Un quadro d’insieme che non pare molto cambiato dai tempi del Carducci, rimasto fedele alla sua identità come un pellegrino ai suoi dogmi. Parallelo quanto mai pertinente in una terra che trova nella religiosità una delle sue massime espressioni. Il misticismo che permea tutto nasce bel V secolo d.C. con il fondatore stesso del monachesimo, San Benedetto da Norcia, per poi trovare in San Francesco e Santa Chiara, entrambi nativi di Assisi, due fra le figure più carismatiche della storia della Chiesa. Qui, i luoghi della fede sono talmente tanti che a volerli visitare tutti non basterebbe una vita: limitandoci ai più importanti, il Monastero di San Pietro e Santa Maria di Valdiponte a Perugia, Sassovivo a Foligno, San Benedetto del Monte Subasio vicino ad Assisi, l’Abbazia di Petroia e San Salvatore di Monte Corona nei pressi di Città di Castello. Senza contare emergenze come gli eremi legati alla vita del “poverello” Patrono d’Italia, San Francesco, della sua illustre e santa concittadina, oltre che il Monastero di Santa Rita a Cascia, appena fuori al capoluogo.

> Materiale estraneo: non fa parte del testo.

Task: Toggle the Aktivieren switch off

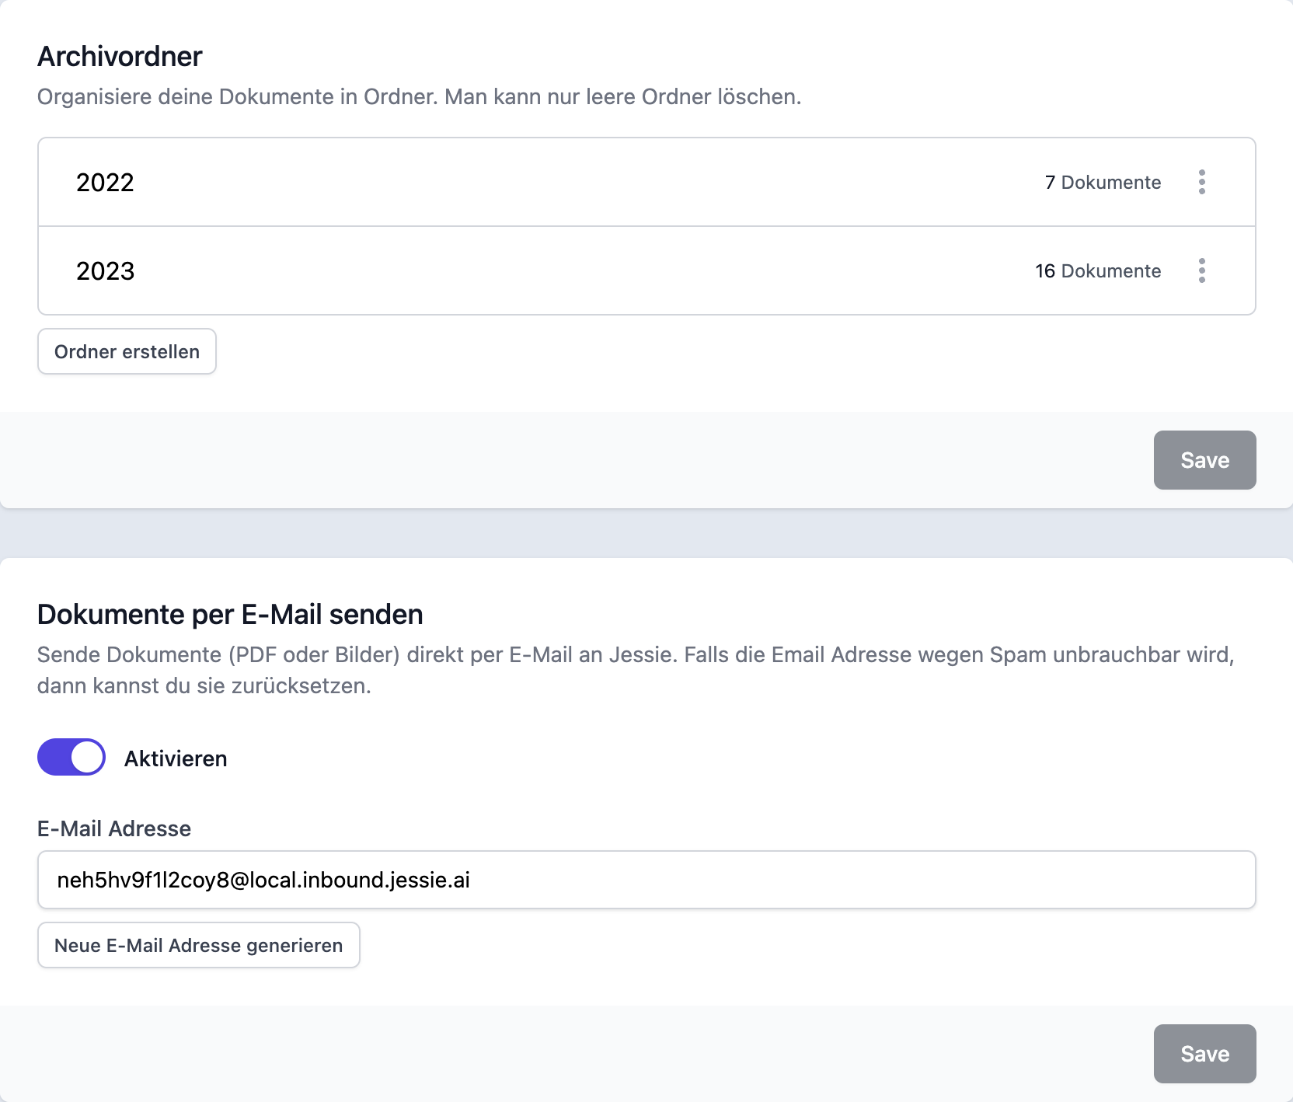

Se vista e udito sono in primis gli ingredienti base di questo viaggio fisico e spirituale avvolto nel silenzio, gusto e olfatto conquistano il loro spazio solleticati in ogni dove dai profumi intensi di specialità culinarie legate ai prodotti locali e ben radicate in tradizioni antiche, talvolta anche di decine di secoli. Se sono carne e formaggi a farla da padrone, sappiate che anche chi ama il pesce troverà soddisfazione, cosa assai rara e non così scontata in una Regione senza sbocco al mare, ma con bacini lacustri – primo fra tutto quello del Lago Trasimeno – che hanno alimentato una cultura ittica da intenditori. Da raffinati sommelier è anche ciò che accompagna i pasti nei calici, con vini già ben noti e decantati da Plinio il Vecchio e Marziale, e che oggi possono fregiarsi di 11 DOC, 2 DOCG e 6 IGT, intersecati fra loro da quattro Strade del Vino ideali per essere percorse anche a piedi o in bicicletta. Suggerimento valevole per chi sa di poter affrontare un territorio per il 70% collinare e per il restante 30% montuoso. Per tutti, rimane la piacevole sensazione che regala fare tappa in un agriturismo o in una dimora storica immersi nella loro campagna, custodita magari da generazioni da una stessa famiglia, “dettaglio” non raro da queste parti e che fa la differenza. E dopo il meritato relax, non rimane che dilettarsi in un lento peregrinare fra borghi di un pugno di case e cittadine medievali, fra cui spicca la seconda provincia, Terni, che fra emergenze dell’età del ferro e del Barocco, chiosa l’esperienza umbra con una vena fra il mistico e il romantico: le Reliquie di San Valentino, conservate nel Duomo, e le Cascate delle Marmore appena fuori città, opera ingegneristica di epoca romana, dove l’acqua, con un salto di 85 metri, crea l’effetto del “velo della sposa”.